The story is about Michael Dolan, an angry young reporter who starts a real crusade against hypocrisy and corruption. One of his articles about an arranged base-ball game is censored by his chief and he quits, creates his own newspaper and publishes the articles he couldn't show before, in spite of the system and its powerful elements who try to stop his activities. When he discovers a secret, racist organization looking and acting like the Klan and realizes that its leader are some of the greatest men in the city, able to mutilate other people for what they call "moral" reasons, he doesn't hesitate to write and publish their names and acts. He just broke his future; in the end he's murdered before he can get into the court to confirm what he heard and saw.

McCoy was a former reporter in Dallas, for eight years (from 1922 to 1930) and he knows what he talks about. His novel is compelling, written as a script, with very little narration and very much dialog. There is no psychology, almost everything is in what the characters say and do. The novel also has its moments of great humour, from the problems Dolan encounters with the numerous women turning around him. On the whole, a great novel, very tough and largely underrated (except in England - where the book was first published, in 1938 - and France).

Rating: 1 stars
Summary: Just to clear this up...
Review: First off, for the guy in France, this book is not censored or banned in America. It was out of print for some time, but was then reprinted, along with several other McCoy books, about four years ago.

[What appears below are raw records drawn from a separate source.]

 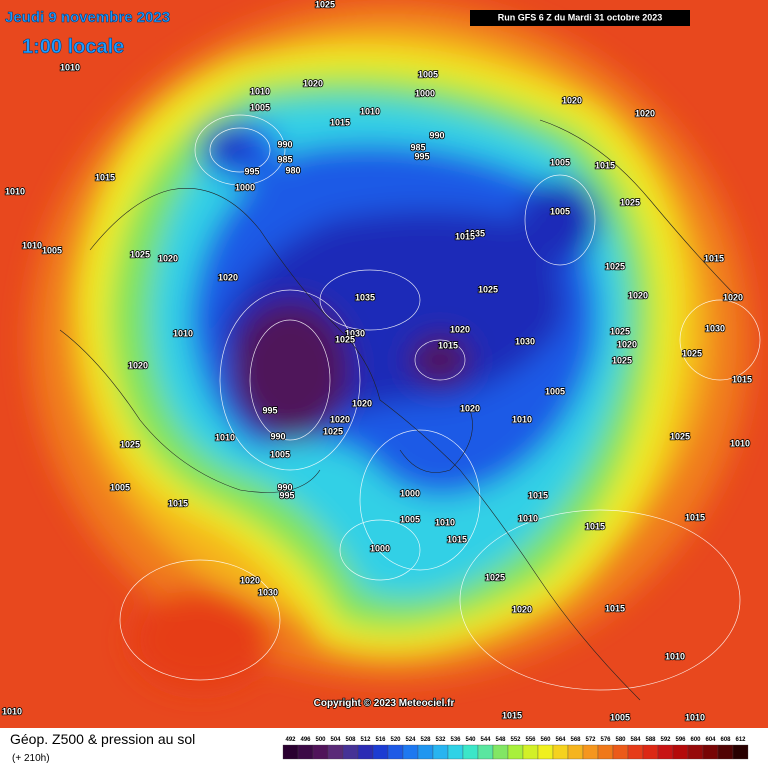 I want to click on scale-label: 604, so click(x=710, y=740).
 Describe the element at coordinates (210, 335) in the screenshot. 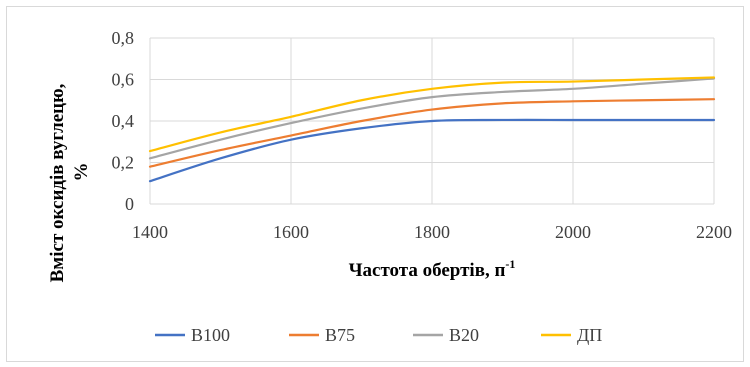

I see `legend-label-0: В100` at that location.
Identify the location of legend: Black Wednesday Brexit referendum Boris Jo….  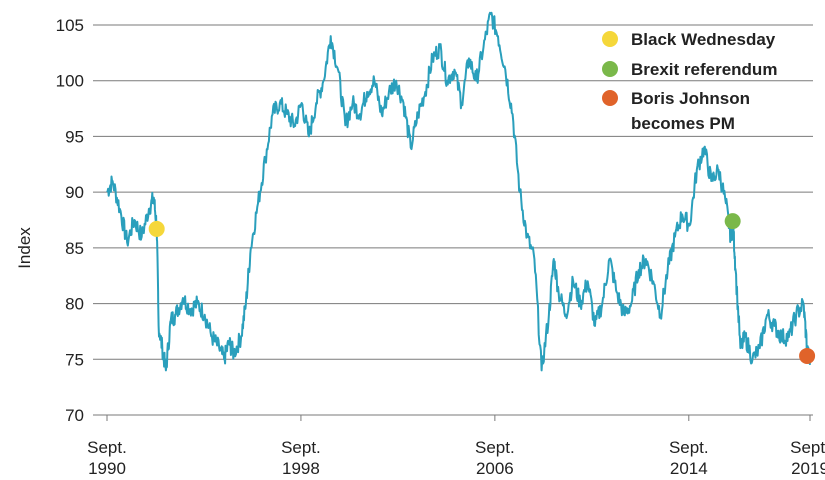
(690, 82).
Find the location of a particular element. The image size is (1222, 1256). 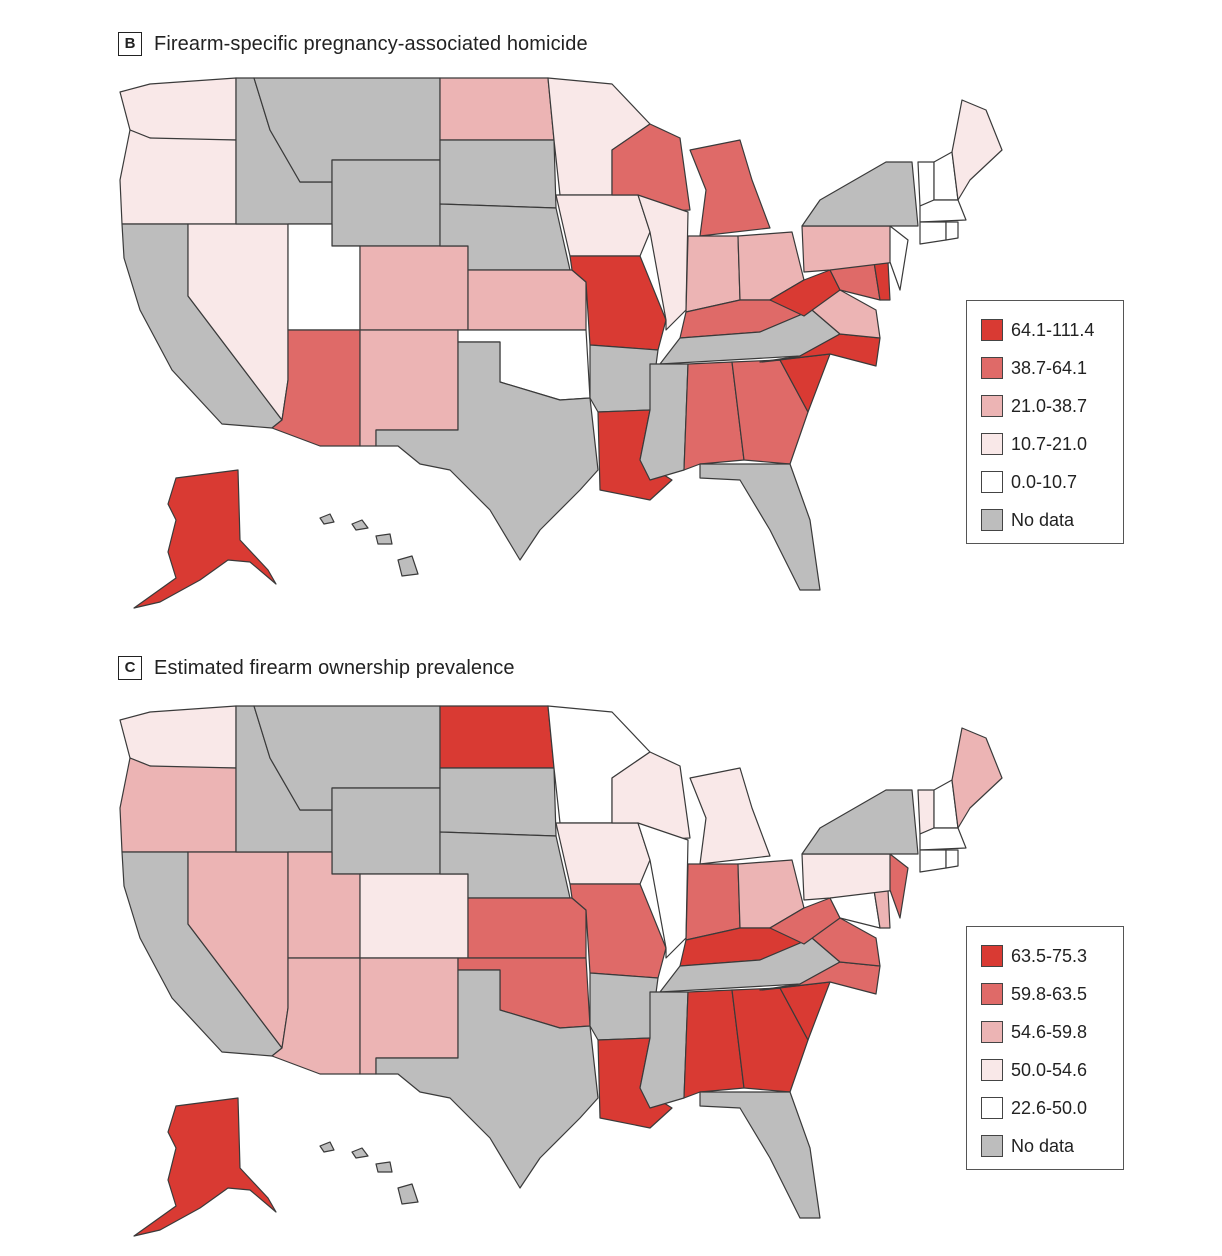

Second, I thought this book was embarrassing. "They Shoot Horses, Don't They?" was great, but this book is horribly clunky and obvious. Dolan, Bishop, and Myra do nothing but preach, and they do it badly. McCoy is better than this.

Rating: 4 stars
Summary: The Focus Is On Strong Issues
Review: This book takes aim at the newspaper industry, particularly at the reluctance of newspaper bosses to print stories about certain criminal elements. The problem being, these criminal elements provide the bulk of the paper's advertising revenue and would take a dim view of reading about their own activities in the paper. Protagonist Mike Dolan becomes increasingly frustrated with this attitude, so much so, he quits his job and seeks another avenue of bringing the cities corrupt to the public eye. Dolan wants to make a difference, he believes that he can write the kind of expose stories that will actually fight corruption and put some people behind bars.

His solution is to start his own magazine, which he names The Cosmopolite and plans to make it a magazine that won't be afraid to tell it like it is. In fact, he sub-titles the magazine with the words "The truth, the whole truth and nothing but the truth". So intent is he on revealing the truth and seeing that the guilty are exposed, he completely ignores the fact that the toes that he steps on belong to some pretty mean people who won't be willing to stand by and be exposed without fighting back. Undeterred, he determinedly continues to produce his magazine, living by the phrase, "publish and be damned".

Written so many years ago (in 1937), yet the issues raised here are just as relevant today as they were then. Freedom of speech, racism, abortion, corruption in big business, are all still big issues that only the reckless or very courageous are willing to speak out about.